A sort of green scum covered the surface of the great river and the fish were either dead or dying. The King feared that the polluted water would only increase the sickness in the land and forbade its use for drinking or washing purposes.
This prohibition caused discontent among the populace, for whom water is a most necessary article.
The revolt was ready to break out, when the court appealed to popular superstitions to avert the calamity. The priests said that a god known as Pra In had appeared near one of the city gates and had declared that the change of the water was one of his blessings and had become a panacea for the ills they suffered. At this news, the whole populace, passed from despair to hope, every one ran to the river to wash and to anoint themselves with scum that had appeared so deadly a moment before. At last after 15 days the phenomenon passed away. Abundant rains caused the water to overflow the country and to fertilise the ground.
The reign of this Prince, like that of his successors, offers nothing worthy of record.
His son, who succeeded him, is only known by the defeats he sustained.
His army 50,000 strong and his fleet carrying 20,000 fighting men, invaded Cambodia, at that time torn with internal dissensions.

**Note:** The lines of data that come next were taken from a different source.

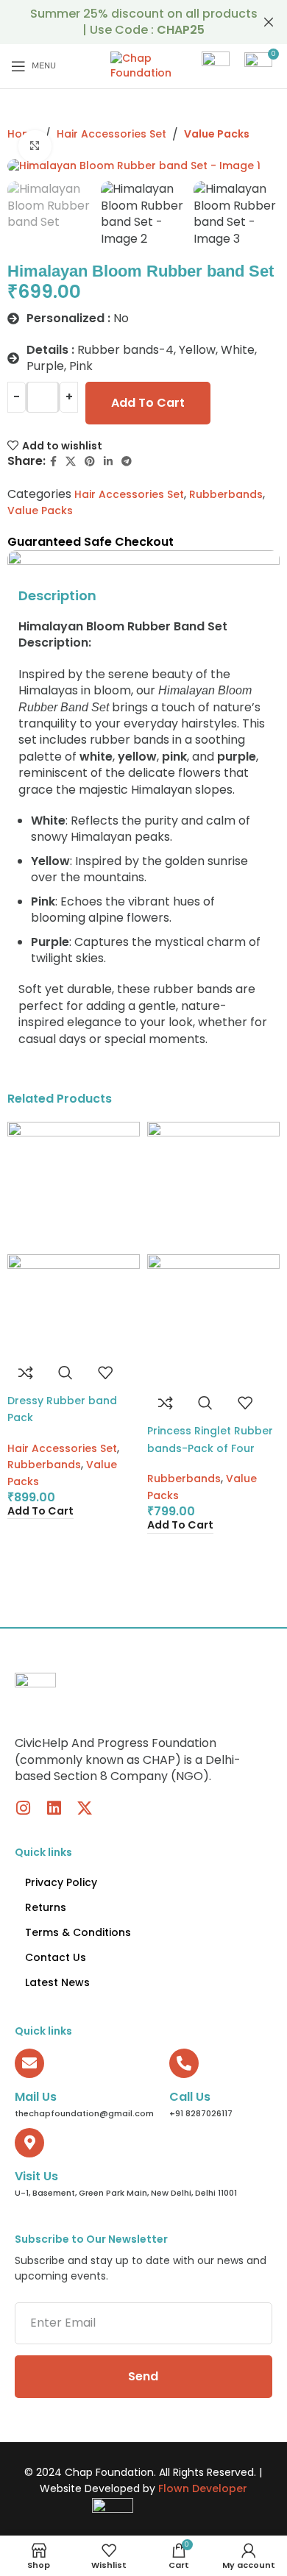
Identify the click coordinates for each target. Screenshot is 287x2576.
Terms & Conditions (78, 1932)
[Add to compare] (25, 1372)
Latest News (57, 1982)
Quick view (65, 1372)
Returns (45, 1907)
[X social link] (70, 462)
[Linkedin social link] (108, 462)
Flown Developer (202, 2488)
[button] (40, 1511)
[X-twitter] (85, 1808)
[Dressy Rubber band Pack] (73, 1187)
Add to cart (148, 402)
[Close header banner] (268, 22)
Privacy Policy (61, 1882)
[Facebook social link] (53, 462)
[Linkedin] (54, 1808)
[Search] (215, 66)
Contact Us (55, 1957)
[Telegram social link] (126, 462)
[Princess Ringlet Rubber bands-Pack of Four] (213, 1187)
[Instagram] (23, 1808)
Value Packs (216, 134)
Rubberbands (226, 494)
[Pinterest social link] (89, 462)
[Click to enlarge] (35, 146)
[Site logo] (143, 65)
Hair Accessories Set (111, 134)
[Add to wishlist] (105, 1372)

This army would have been victorious if its leader had been more skilful. But the King of Siam, enervated by harem life, had entrusted the command to his first minister, a man of peace, and without skill in warfare.
The Minister who well knew the direction in which his talents lay, had no wish to take the command, but the King who thought he could make no mistake in the choice of his agents, was certain that one who knew how to govern an Empire would also know how to conquer.
The King of Cambodia, too weak to offer resistance to the invading hosts, ordered all his subjects who lived on the frontiers to retire with their belongings to the capital and to burn everything that they could not carry away. The fields were laid waste, fifty leagues of territory were changed into sterile deserts that could hardly sustain animal life.
The King declared himself a vassal of the King of Cochin China in order to obtain a force of 15,000 men for land defence and 3000 for service on the galleys for the defence of the coast. The Siamese army, full of confidence in the superiority of numbers, and still more proud to find that no foe dare dispute their passage, rashly penetrated into the country but the further they advanced, the nearer they approached to their fate. Famine, more cruel than the sword ravaged their camp. The devastated fields, gave neither fruits for man nor forage for beast.